Akibatnya, KPK menduga RJ Lino telah menguntungkan diri sendiri dan juga orang lain dari pengadaan tiga unit QCC tersebut. Pasalnya, pengadaan tersebut tidak disesuaikan dengan persiapan infrastruktur yang memadai (pembangunan powerhouse). Alhasil, pengadaan itu menimbulkan inefisiensi atau dengan kata lain pengadaan tiga unit QCC tersebut sangat dipaksakan.
Dari analisa penghitungan ahli teknik dari Institut Teknologi Bandung (ITB), terdapat potensi kerugian keuangan negara minimal US$3.625.922 atau sekitar Rp50,03 miliar. Penghitungan itu dihasilkan dari nilai estimasi biaya dengan memperhitungkan peningkatan kapasitas QCC dari 40 ton menjadi 61 ton, serta eskalasi biaya akibat dari perbedaan waktu.
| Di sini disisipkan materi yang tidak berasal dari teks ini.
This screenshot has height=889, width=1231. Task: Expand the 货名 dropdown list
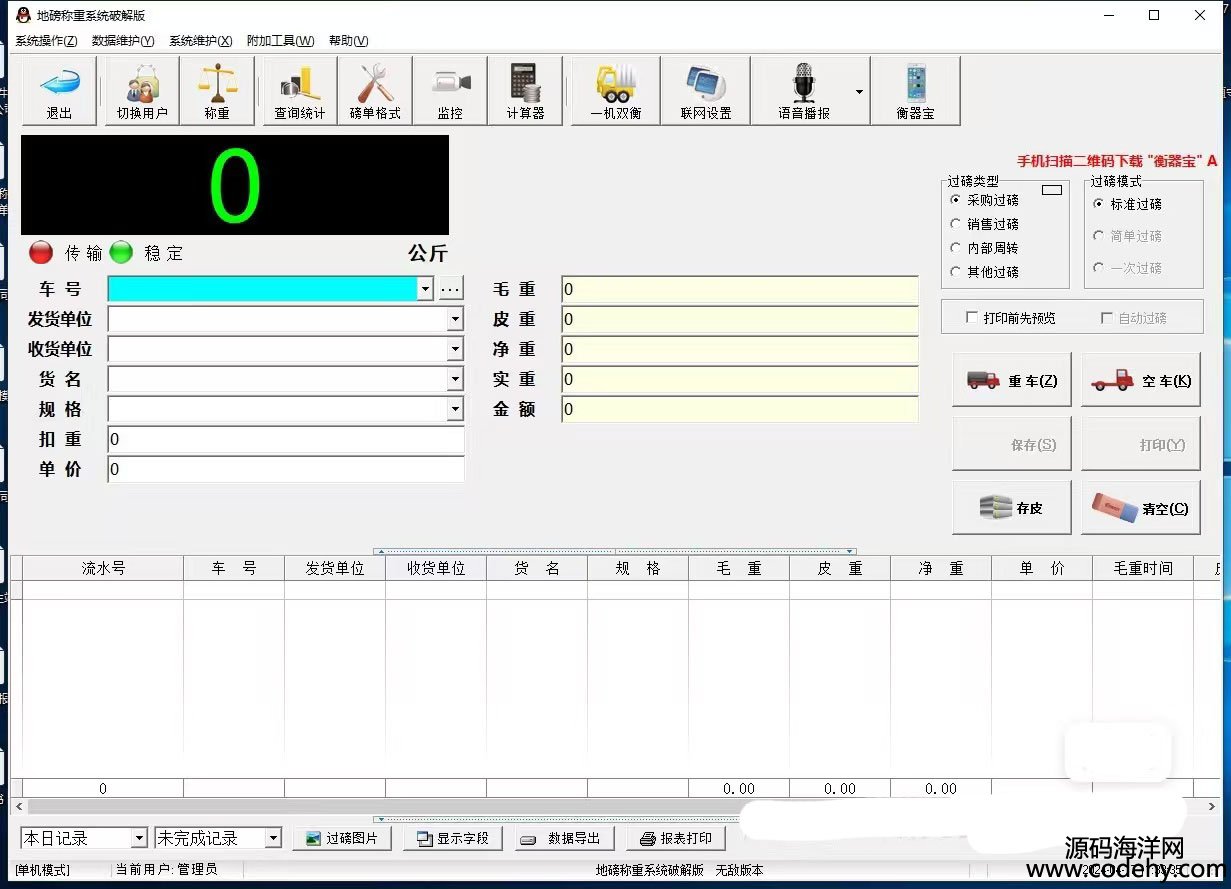point(455,379)
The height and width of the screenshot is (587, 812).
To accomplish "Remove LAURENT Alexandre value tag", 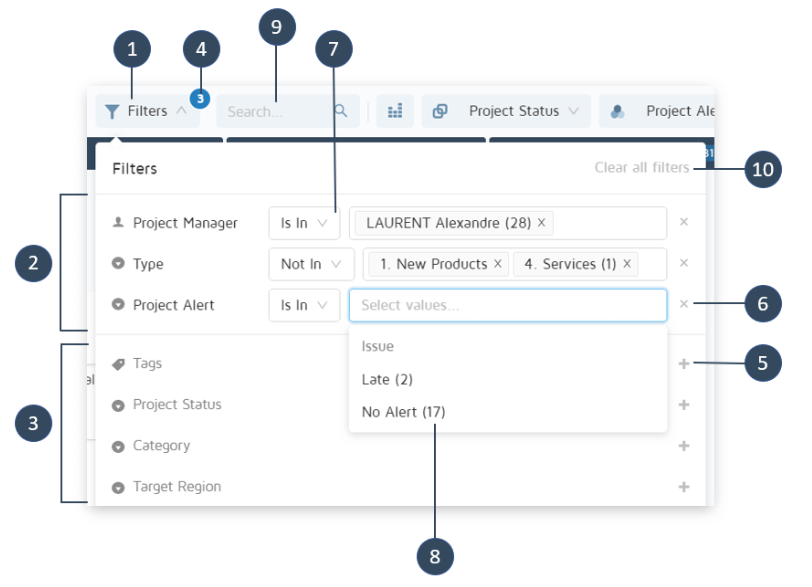I will 541,223.
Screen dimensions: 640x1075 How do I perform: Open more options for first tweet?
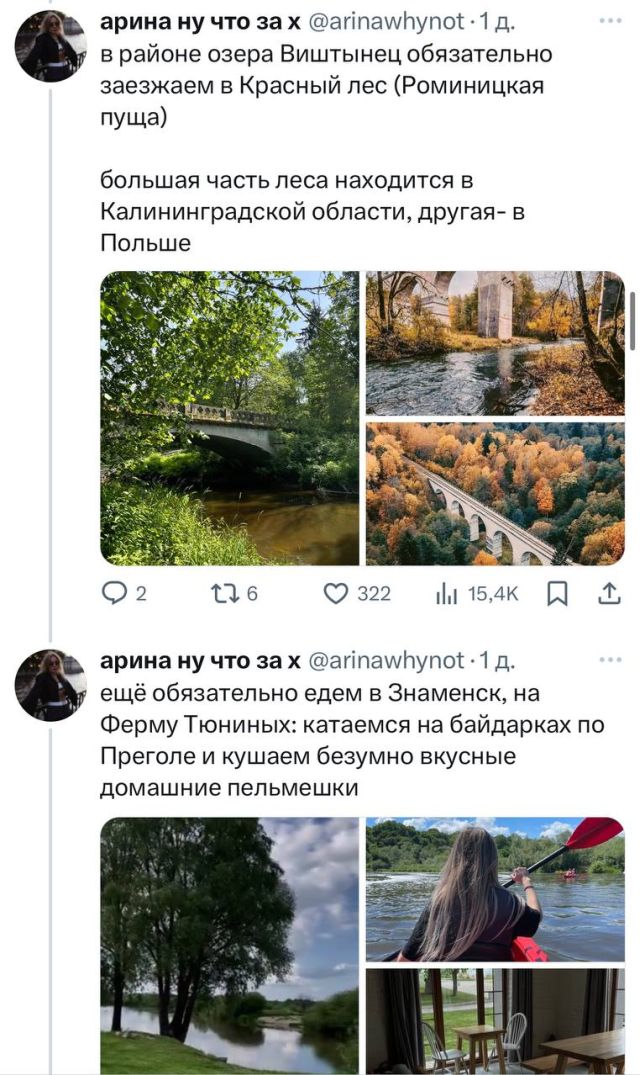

Atas perbuatannya, KPK menyangkakan Lino dengan Pasal 2 ayat (1) dan atau Pasal 3 Undang-Undang Nomor 31 Tahun 1999 sebagaimana diubah dengan Undang-Undang Nomor 20 Tahun 2001 tentang Pemberantasan Tindak Pidana Korupsi juncto Pasal 55 ayat 1 ke-1 KUHP.
Meski sudah menyandang status tersangka pada 2015, KPK belum melakukan penahanan terhadap RJ Lino. Pemeriksaan lanjutan terhadap mantan Direktur Utama PT Pelindo II juga sudah lama tak dilakukan.